スキャンした文書が見えにくい、原本の内容がよくわからないといったデータではダメで、一定の条件を満たす高画質なスキャニングが求められるということです。
第二の要件として完全性が挙げられます。
電子データが消失や改ざん、破損等がないようにしなければならず、そのためにタイムスタンプなどの導入が求められます。
そのほか機密性が保持されていること、文書がすぐに探せるように検索性の整備も必要です。
なお、2015年9月の改正で、従来スキャニング時に必要とされた電子署名の要件も不要になったので、よりスムーズな利用が可能となっています。

電子帳簿保存法の要件

電子帳簿保存法はe文書法よりも7年早い1998年7月に施行されています。
法人税や消費税などの国税の税務申告に関わる書類や帳簿等をデータとして保存を認める法律です。
e文書法の制定や時代のニーズに合わせた改正なども行われました。
まず、要件として国税関係書類をスキャナ保存したいときには、運用を開始する3ヶ月前の日までにスキャナ保存の適用を受けるための申請書を提出して、税務署長の承認を受けなければなりません。

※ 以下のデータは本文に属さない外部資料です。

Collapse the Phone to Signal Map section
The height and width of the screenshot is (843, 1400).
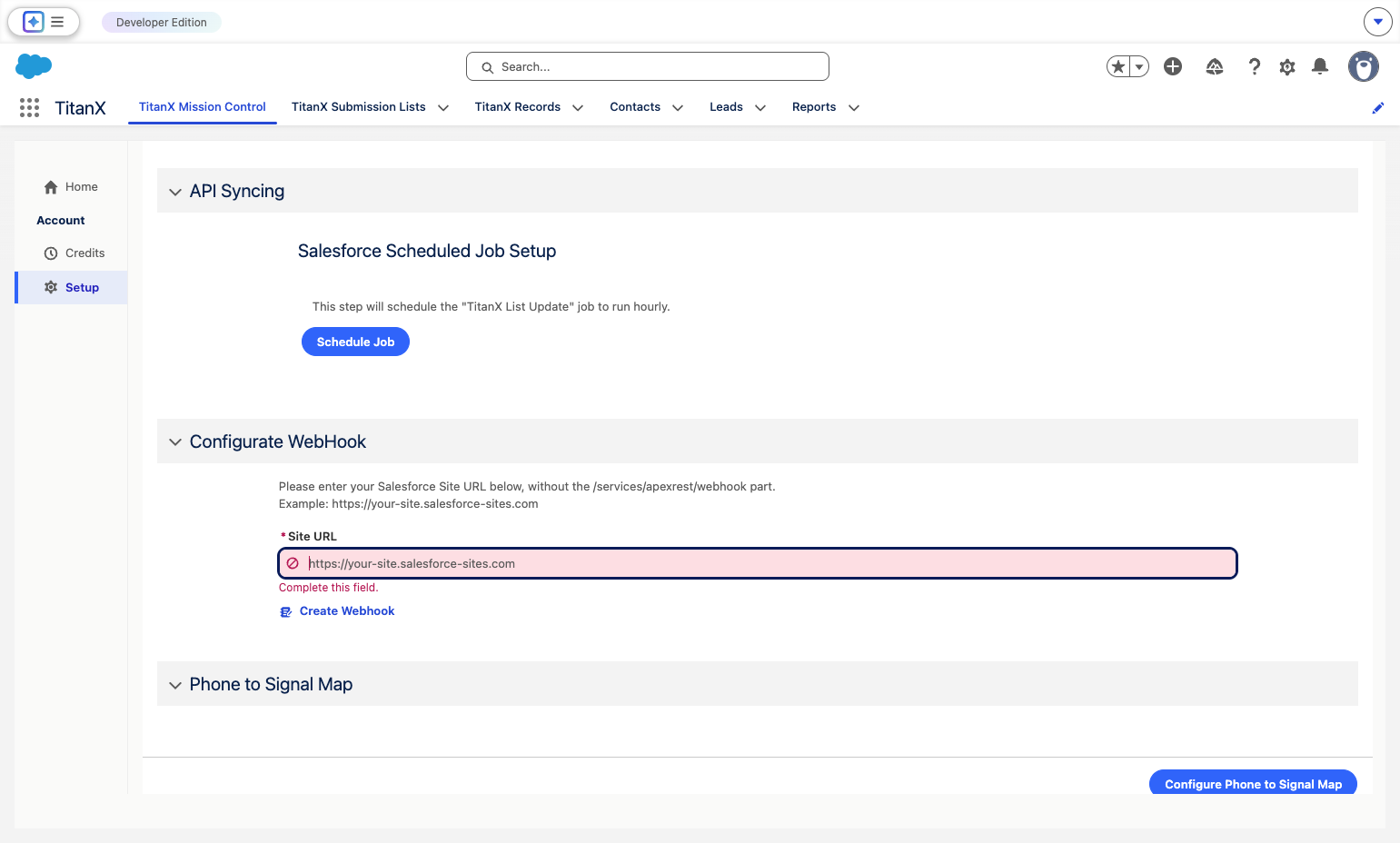[175, 685]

また、真実性を確保するための要件として、紙に記載されている小さな文字やカラーの再現が可能な200dpi以上の解像度及びカラー画像によるスキャニング が求められます。
可視性を確保するための要件として、カラーディスプレイやカラープリンタ等の備え付け義務、検索機能の確保、国税関係帳簿との相互関連性やシステム関係書類の備え付けが求められます。
また、作成したり、受領したりした国税関係書類をスキャニングしたりして保存するうえでは、電子データの作成者及び作成日を証明するための電子署名とタイムスタンプの付与が必要です。
また、訂正したり削除したり履歴を確認できるシステムも構築しなければなりません。

e文書法と電子帳簿保存法の対象となる文書

ビジネスの推進のうえでIT化が進み、環境保護にも役立ち、文書保管の安全性や利便性も高いペーパレス化とデータ化が推進されている時代です。
e文書法が時代のニーズに合わせ、多彩な文書のデータ保存を認める法律であるのに対して、電子帳簿保存法は帳簿の名称がつくように税務関係書類のデータ化を認めたもので範囲が限定されています。

e文書法の対象となるもの

e-文書法は法令による民間の紙文書保存義務について、一部の例外はありますが、基本的にあらゆる文書のデータ保存を認めています。
もともとは、電子帳簿保存法の対象外であった取引先と紙で授受する書類もデータ保存を認めてほしいという企業のニーズを反映して生まれた法律だからです。
従来は3万円以上の契約書と領収書はデータ化が認められていませんでしたが、2015年の9月末の改正で金額を問わずデータ化が認められました。

電子帳簿保存法の対象となるもの

国税関係書類とは契約書や領収書、請求書、見積書などを指します。
ただし、国税関係帳簿書類の中でも帳簿や決算関係書類、契約書や領収書については、特に重要な文書であるので紙による保存が求められており、スキャン保存の対象外です。
なお、改正により、契約書や領収書のうち、記載された金額が3万円未満のものについてはスキャナ保存の対象となりました。

e文書法を活用して企業の文書データ化を推進しよう

企業の文書は法令により保管が義務付けられることや、取引の安全や証拠とする観点から保存が望ましいものが多く存在します。
電子帳簿保存法では国税関係書類のうち一定の条件を満たすもののデータ化が認められるのに対し、e文書法においては、ほぼあらゆる書類のデータ保存が可能です。
両者の目的は異なるので、一概には言えませんが、ペーパレス化やビジネスの効率化が求められる中で、e文書法によるデータ化推進は企業にとってポイントになります。
作成した書類をスキャンするだけでなく、作成から電子署名までを含めて電子化する電子契約を導入すれば、よりスムーズな運用が可能になるので、併せて検討してみましょう。